**OPDRACHTEN**
- A) Zet de alinea uit de filmbespreking die begint met „Op een uitgestrekte vlakte in Montana” om in een beknopte opsomming, met behoud van de belangrijkste feiten.
- B) Geef in twee zinnen een samenvatting van de filmbespreking.

**TEKSTFRAGMENT**

|---|

Doorgaan naar artikel
The Young and Prodigious T.S. Spivet
Zita Veugen
Zita Veugen
Profiel

Conclusie

Al met al is The Young and Prodigious T.S. Spivet een erg mooi geschoten film die de krochten van T.S.’ geest tot in detail en met een komische draai uitdiept. Het verhaal had spannender en meeslepender kunnen zijn als het iets van de romantiek had losgelaten, maar vindt zijn charme behalve in zijn sympathieke personages ook in de rustiek.

The Young and Prodigious T.S. Spivet (Jean-Pierre Jeunet) barst van de details en eigenaardigheden. Romantisch aangezet sleept deze de kijker door een verhaal waar eigenlijk te weinig in gebeurt. Wel is de film visueel prikkelend en zijn de personages pareltjes.

Op een uitgestrekte vlakte in Montana staat een mooi rood huis waarin de intrigerende familie Spivet woont. Moeder (Helena Bonham Carter) en vader (Callum Keith Rennie) zijn wat wereldvreemd, wat hun kinderen alleen maar extra eigenzinnig heeft gemaakt. Zij bestudeert bijzondere insecten, hij eet zijn boterham ook als het regent na een ruzie liever buiten op zijn paard. De moeder-dochterrelatie is onstuimig, met Gracie (Niamh Wilson) als misnoegde puber die een ster wil worden maar gevangen zit in het dorpse leven en dat op haar moeder en de rest van het onnozele gezin afschuift. De ware aard van de vader-zoonverhoudingen ligt iets minder aan de oppervlakte. Hoofdpersoon T.S. (Kyle Catlett) is namelijk de helft van een twee-eiige tweeling en zijn broer Layton (Jakob Davies) is afgelopen jaar verongelukt. Soms duikt Layton op in T.S.’ gedachten en zijn dood heeft impact op de hele familie, maar de film presenteert dit gegeven nooit als zwaar.

|---|

**Records over het vinden van woorden en elementen**

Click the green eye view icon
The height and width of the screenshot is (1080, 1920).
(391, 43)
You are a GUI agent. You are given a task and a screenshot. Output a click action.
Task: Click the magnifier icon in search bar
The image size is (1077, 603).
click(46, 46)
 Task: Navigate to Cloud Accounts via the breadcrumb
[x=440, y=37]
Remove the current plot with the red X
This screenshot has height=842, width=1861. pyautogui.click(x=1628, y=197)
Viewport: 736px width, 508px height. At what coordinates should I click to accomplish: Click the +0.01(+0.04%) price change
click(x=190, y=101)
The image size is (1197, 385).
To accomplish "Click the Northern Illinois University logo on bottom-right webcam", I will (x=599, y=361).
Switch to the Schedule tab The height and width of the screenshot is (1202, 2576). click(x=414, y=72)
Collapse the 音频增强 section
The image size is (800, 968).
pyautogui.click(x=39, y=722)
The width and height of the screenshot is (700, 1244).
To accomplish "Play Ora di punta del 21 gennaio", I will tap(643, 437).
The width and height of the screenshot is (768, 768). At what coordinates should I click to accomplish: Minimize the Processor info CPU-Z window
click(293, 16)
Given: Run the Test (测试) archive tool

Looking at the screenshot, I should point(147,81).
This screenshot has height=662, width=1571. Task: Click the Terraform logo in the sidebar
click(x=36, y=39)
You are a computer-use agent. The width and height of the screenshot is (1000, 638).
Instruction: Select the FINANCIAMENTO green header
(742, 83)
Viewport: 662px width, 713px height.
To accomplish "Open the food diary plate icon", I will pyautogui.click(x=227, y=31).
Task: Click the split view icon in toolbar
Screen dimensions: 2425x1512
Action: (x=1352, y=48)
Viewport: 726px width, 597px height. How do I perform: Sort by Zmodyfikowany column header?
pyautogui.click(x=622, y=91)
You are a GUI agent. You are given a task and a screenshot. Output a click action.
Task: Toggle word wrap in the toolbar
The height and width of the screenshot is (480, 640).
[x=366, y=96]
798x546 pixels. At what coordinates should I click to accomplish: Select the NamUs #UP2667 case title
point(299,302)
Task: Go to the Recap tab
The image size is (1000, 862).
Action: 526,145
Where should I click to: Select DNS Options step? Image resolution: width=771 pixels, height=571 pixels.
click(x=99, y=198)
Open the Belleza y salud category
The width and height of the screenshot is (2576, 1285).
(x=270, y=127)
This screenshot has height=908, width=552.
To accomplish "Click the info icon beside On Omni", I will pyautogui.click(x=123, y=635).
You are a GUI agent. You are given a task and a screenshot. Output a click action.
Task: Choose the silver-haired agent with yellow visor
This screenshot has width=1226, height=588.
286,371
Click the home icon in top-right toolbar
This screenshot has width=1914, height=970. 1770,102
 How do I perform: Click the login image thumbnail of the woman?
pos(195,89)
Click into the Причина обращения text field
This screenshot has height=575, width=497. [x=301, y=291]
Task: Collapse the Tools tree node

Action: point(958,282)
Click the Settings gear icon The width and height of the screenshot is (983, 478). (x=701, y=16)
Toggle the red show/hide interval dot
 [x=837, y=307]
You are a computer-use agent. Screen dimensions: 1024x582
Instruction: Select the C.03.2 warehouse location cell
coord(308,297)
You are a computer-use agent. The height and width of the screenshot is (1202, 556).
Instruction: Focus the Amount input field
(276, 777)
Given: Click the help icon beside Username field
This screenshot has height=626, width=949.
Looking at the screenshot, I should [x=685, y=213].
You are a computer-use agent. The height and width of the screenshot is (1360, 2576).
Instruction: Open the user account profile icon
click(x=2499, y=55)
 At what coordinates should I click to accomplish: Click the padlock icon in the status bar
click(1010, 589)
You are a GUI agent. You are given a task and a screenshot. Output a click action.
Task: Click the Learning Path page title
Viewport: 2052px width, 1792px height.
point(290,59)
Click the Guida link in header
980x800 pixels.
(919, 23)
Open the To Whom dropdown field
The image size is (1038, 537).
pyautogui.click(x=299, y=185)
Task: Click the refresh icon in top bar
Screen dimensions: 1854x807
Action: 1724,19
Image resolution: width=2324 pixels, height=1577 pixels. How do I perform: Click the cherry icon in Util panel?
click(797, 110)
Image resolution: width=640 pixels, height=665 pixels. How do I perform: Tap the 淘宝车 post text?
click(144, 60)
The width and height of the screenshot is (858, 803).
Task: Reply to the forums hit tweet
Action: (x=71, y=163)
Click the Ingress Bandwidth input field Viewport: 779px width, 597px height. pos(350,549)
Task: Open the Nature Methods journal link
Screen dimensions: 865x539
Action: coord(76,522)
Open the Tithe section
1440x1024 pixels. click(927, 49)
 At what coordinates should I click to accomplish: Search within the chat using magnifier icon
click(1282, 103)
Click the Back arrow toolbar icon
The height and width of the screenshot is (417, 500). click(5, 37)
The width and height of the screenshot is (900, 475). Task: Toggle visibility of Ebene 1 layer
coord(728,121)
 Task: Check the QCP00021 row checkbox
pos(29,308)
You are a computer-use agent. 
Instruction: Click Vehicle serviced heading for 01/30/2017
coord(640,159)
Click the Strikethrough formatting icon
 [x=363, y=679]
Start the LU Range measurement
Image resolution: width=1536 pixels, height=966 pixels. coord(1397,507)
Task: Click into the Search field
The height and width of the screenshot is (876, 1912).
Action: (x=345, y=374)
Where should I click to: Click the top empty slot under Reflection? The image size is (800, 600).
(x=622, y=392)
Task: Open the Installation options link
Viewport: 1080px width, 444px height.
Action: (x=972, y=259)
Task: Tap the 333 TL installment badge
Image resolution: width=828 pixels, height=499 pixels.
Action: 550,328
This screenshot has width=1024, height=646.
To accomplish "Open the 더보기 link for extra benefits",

|---|

**ANTWOORDEN PER OPDRACHT**
- A)
- De familie Spivet woont in een mooi rood huis op een uitgestrekte vlakte in Montana.
- De ouders zijn wat wereldvreemd, wat hun kinderen extra eigenzinnig heeft gemaakt. Moeder (Helena Bonham Carter) bestudeert bijzondere insecten. Vader (Callum Keith Rennie) eet na een ruzie zijn boterham liever buiten op zijn paard, ook als het regent.
- Dochter Gracie (Niamh Wilson) is een misnoegde puber die een ster wil worden. Zij zit gevangen in het dorpse leven en schuift dat af op haar moeder en de rest van het gezin. De relatie tussen moeder en dochter is onstuimig.
- Hoofdpersoon T.S. (Kyle Catlett) is de helft van een twee-eiige tweeling. Zijn broer Layton (Jakob Davies) is het afgelopen jaar verongelukt en duikt soms op in T.S.’ gedachten.
- Laytons dood heeft impact op de hele familie, maar de film presenteert dit nooit als zwaar.

- B) The Young and Prodigious T.S. Spivet van Jean-Pierre Jeunet is een mooi geschoten, visueel prikkelende film vol details en eigenaardigheden, met sympathieke personages die pareltjes zijn. In het romantisch aangezette verhaal gebeurt echter te weinig, en het had spannender en meeslepender kunnen zijn als het iets van de romantiek had losgelaten.